*Sayfa*
* * * *
İskandinavya yollarında iki kişilik mürettebatla yolculuğumuz başlamak üzere sonunda. Kuzeye doğru yol alıyoruz, kuzey ülkelerine doğru.
Ülkemizdeki sıcacık günlerin dışında bakalım bizi oralarda nasıl bir hava bekliyor. Bu yolculuğu çok uzun zaman önce planladık: Uçak biletleri çok önceden alındı, otel rezervasyonları internetten yapıldı, ara uçuşlar halledildi, Oslo’dan Bergen’e gitmemizi, hem de bize fiyord gezisi olanağı sunan bağlantılı transferlerden oluşan ‘Norway in a nutshell’ turu rezervasyonu halledildi. Artık her şey hazırdı. Gideceğimiz günü beklemenin dışında.
İnternetten araştırıp, eş dosttan edinmeye çalıştığımız bilgiler doğrultusunda kendimize hazırladığımız programımız şöyleydi.
İstanbul’dan Pegasus Havayolları ile Stockholm’e uçuyoruz. Uçağımız sabah saat 10.30’da. Böylece öğleden sonra Stocholm’de oluyoruz. Stochkolm’de gittiğimiz gece ile beraber iki gün kalıyoruz ve 3. günün öğleden sonrasında uçağa atladığımız gibi bu sefer İsveç’i terkedip, Norveç’in başkenti Oslo’ya gidiyoruz.
Oslo’da gittiğimiz gece ile beraber iki gece kaldıktan sonra, buradan bahsettiğimiz gibi aktarmalı yolculuklardan oluşan turumuzla (tren, Flam Treni, fiyord gezisi, otobüs yolculuğu) soluğu Bergen’de alıyoruz. Bergen’de sadece bir gece alıyoruz. Bergen’den akşam saatlerindeki uçağamızla bu sefer Danimarka’nın başkenti Kopenhag’a gidiyoruz. Kopenhag’da iki gece kaldıktan sonra, geceyarısından sonra kalkan uçağımızla yine Pegasus Havayolları ile evimize geri dönüyoruz.
* * * *
*Sağlanan Satırlar*
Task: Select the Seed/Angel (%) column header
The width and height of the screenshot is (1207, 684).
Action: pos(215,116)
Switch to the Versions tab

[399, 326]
* * * *
Sayfaya göre şu soruları yanıtlayın:
1. İstanbul'dan Stockholm'e hangi havayoluyla uçuluyor?
2. Oslo'dan Bergen'e gitmek için hangi turun rezervasyonu yapıldı?
3. Kopenhag'da kaç gece kalınıyor?

1. İstanbul'dan Stockholm'e Pegasus Havayolları ile uçuluyor.
2. 'Norway in a nutshell' turunun rezervasyonu yapıldı.
3. Kopenhag'da iki gece kalınıyor.